##### Source records
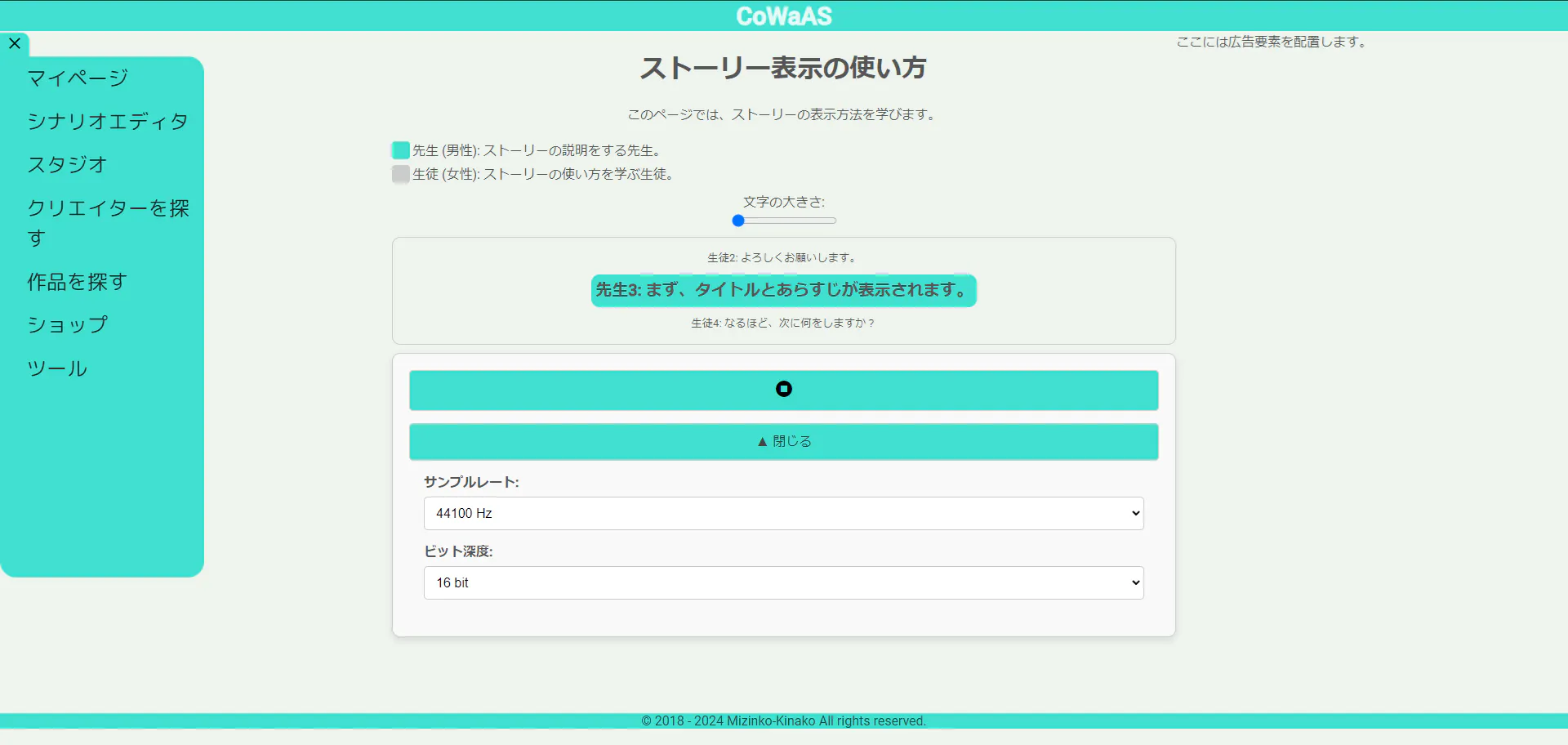
Task: Click the 文字の大きさ slider handle
Action: [x=738, y=221]
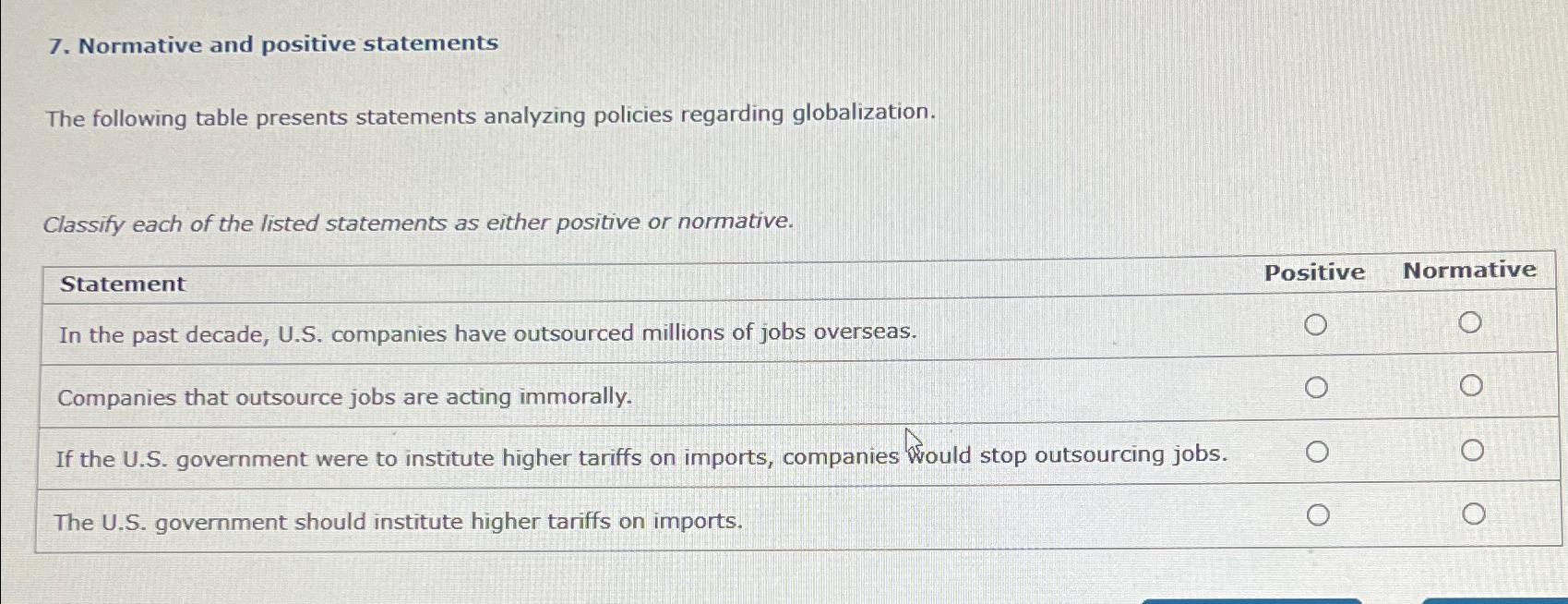Image resolution: width=1568 pixels, height=604 pixels.
Task: Click the first statement row about outsourced jobs
Action: [486, 333]
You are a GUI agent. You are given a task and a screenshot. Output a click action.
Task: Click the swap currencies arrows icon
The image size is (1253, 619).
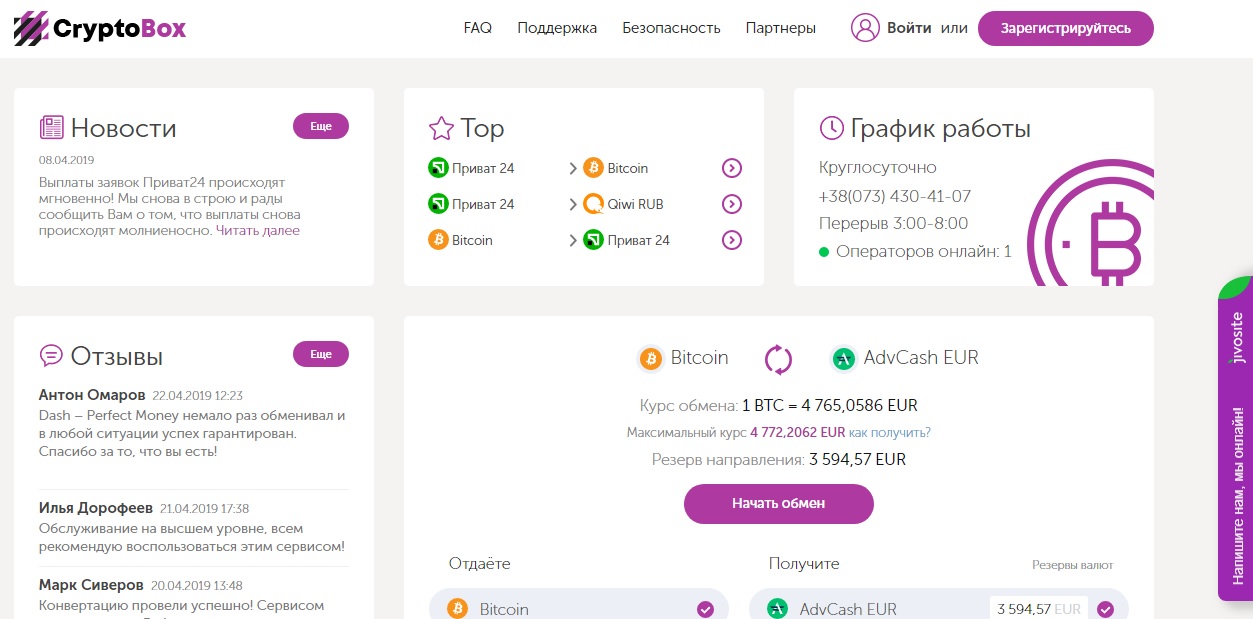[778, 358]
##########
Assigned task:
Each line from the one containing "Task: Click the swap currencies arrows icon" through the last line of the data should be written out exactly. Skip the pictures, and add no other lines.

Worked solution:
Task: Click the swap currencies arrows icon
The image size is (1253, 619).
[778, 358]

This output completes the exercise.